WHAT YOU HAVE TO DO -
The entries below contain a stretch that opens with the line containing "At what coordinates" and closes with the line containing "Click the orange"; set down that stretch exactly, both ends included, and nothing else.

--- INPUT FOR THIS TASK Enclosed Below ---

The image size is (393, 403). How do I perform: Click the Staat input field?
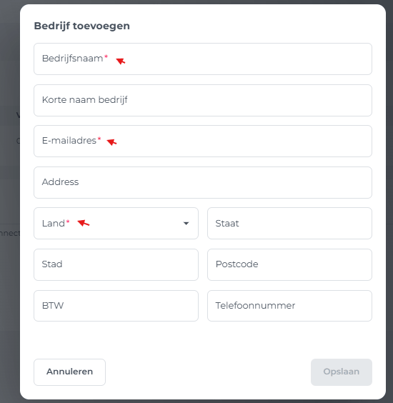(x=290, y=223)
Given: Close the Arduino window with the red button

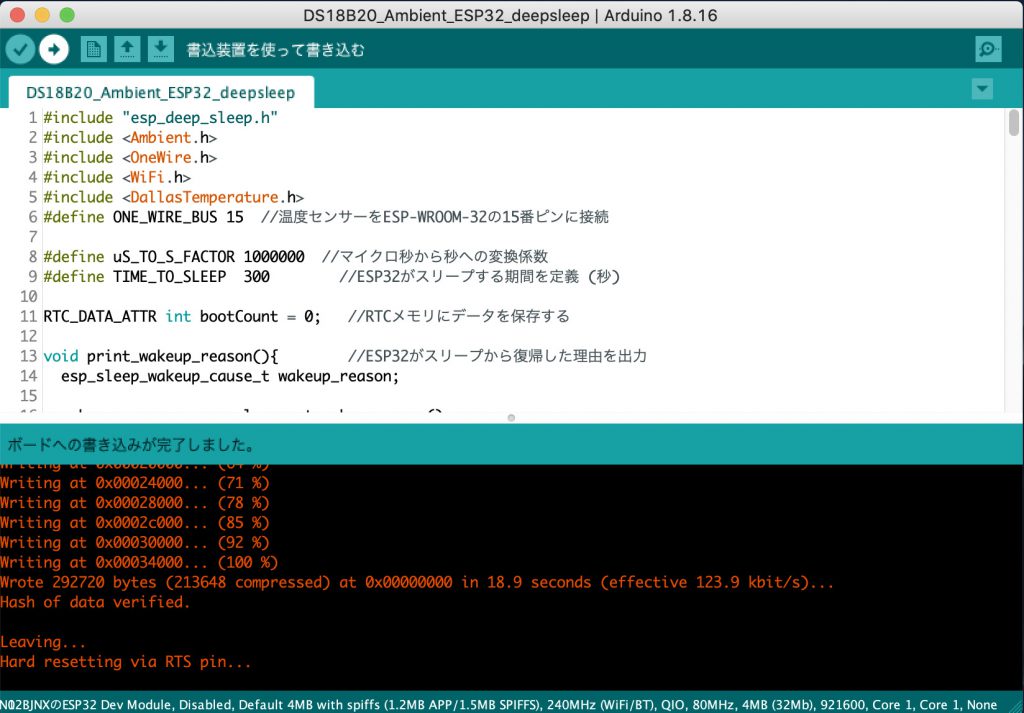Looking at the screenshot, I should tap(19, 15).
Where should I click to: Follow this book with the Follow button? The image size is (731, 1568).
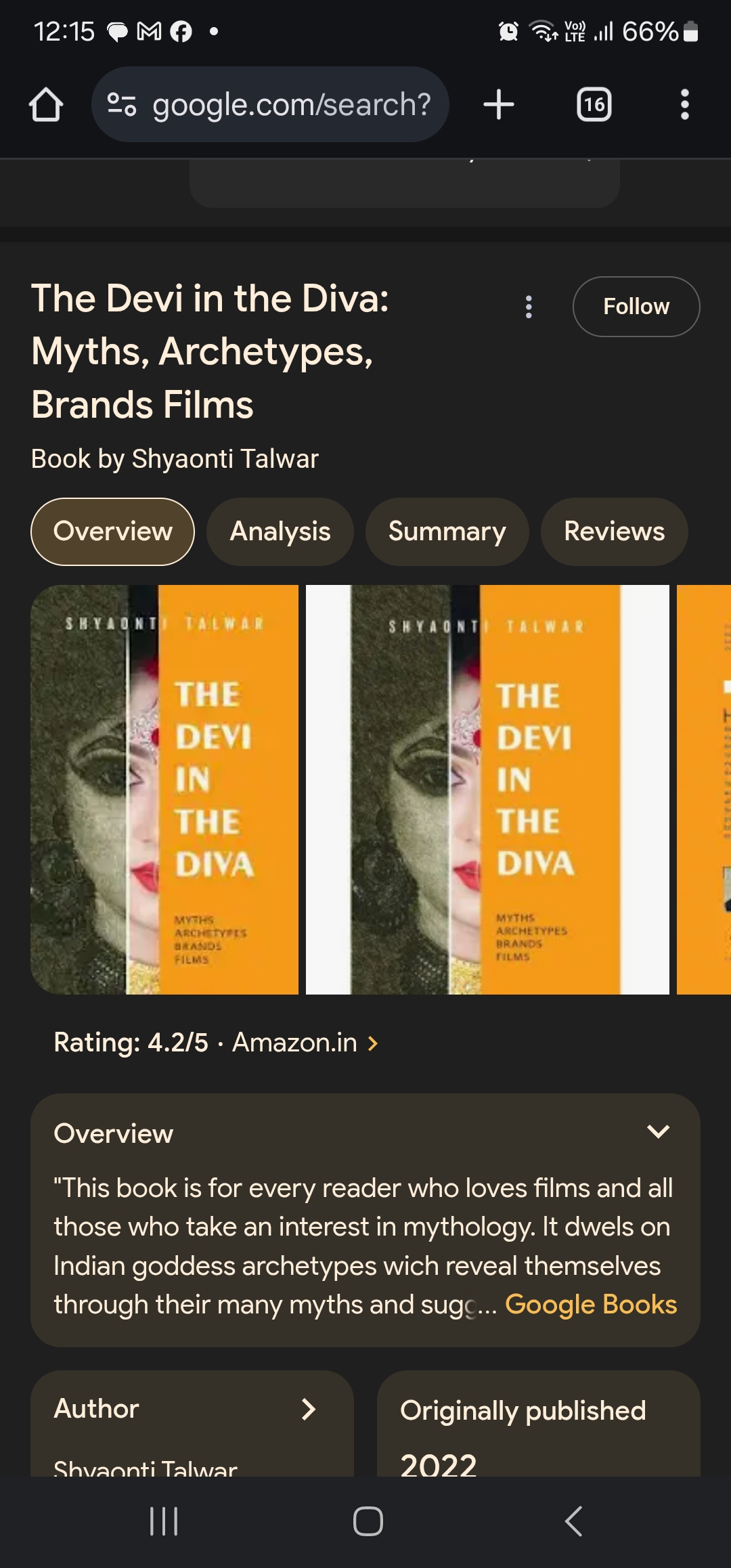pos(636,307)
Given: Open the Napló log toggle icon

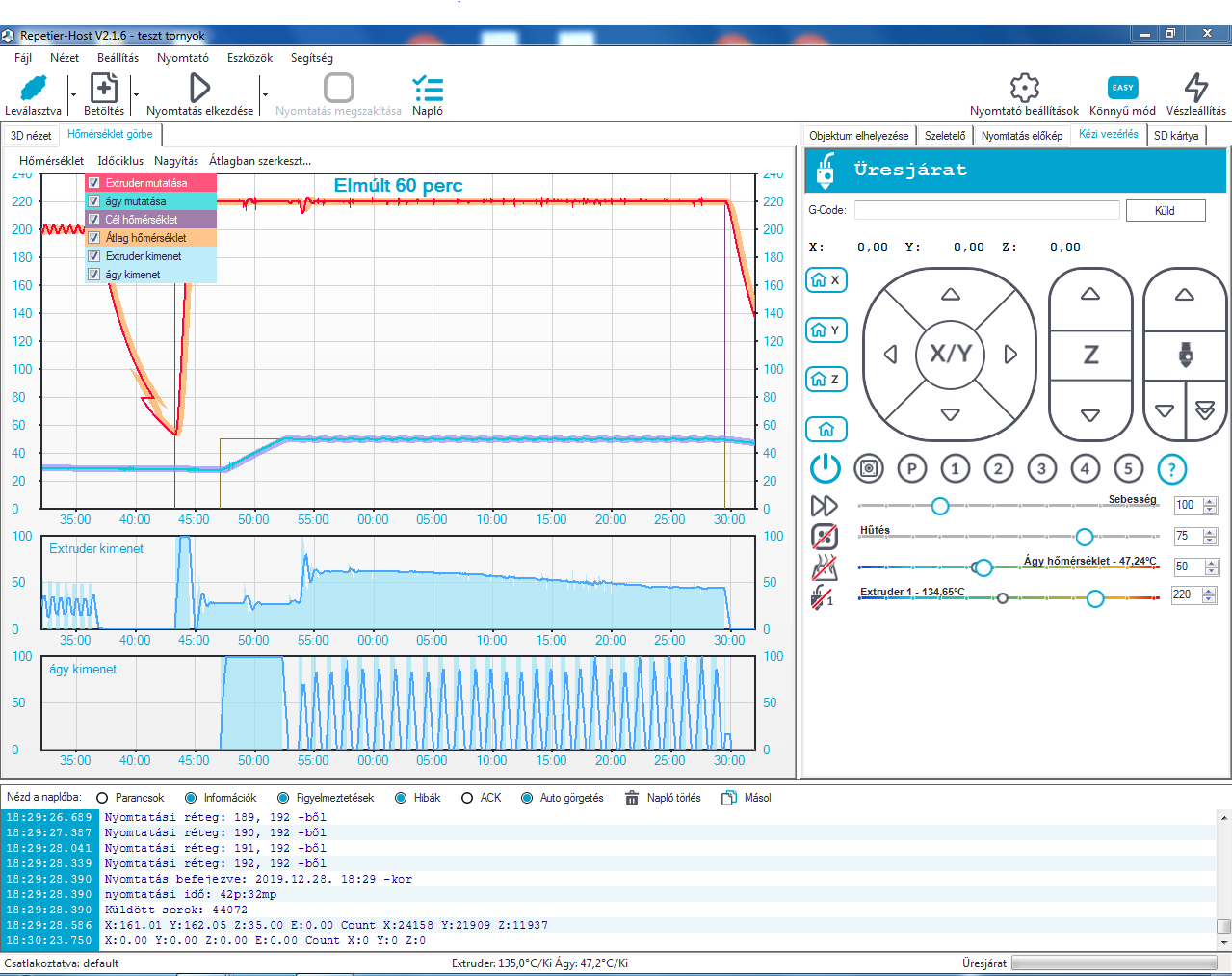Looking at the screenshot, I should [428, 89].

--- End of Enclosed INPUT FOR THIS TASK ---
--- INPUT FOR THIS TASK Enclosed Below ---

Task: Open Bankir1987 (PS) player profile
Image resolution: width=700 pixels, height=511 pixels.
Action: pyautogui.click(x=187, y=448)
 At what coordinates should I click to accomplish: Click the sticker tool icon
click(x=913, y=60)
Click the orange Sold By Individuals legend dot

--- End of Enclosed INPUT FOR THIS TASK ---

EXERCISE RESPONSE -
 At what coordinates should I click to accomplish: Click the sticker tool icon
click(x=913, y=60)
Click the orange Sold By Individuals legend dot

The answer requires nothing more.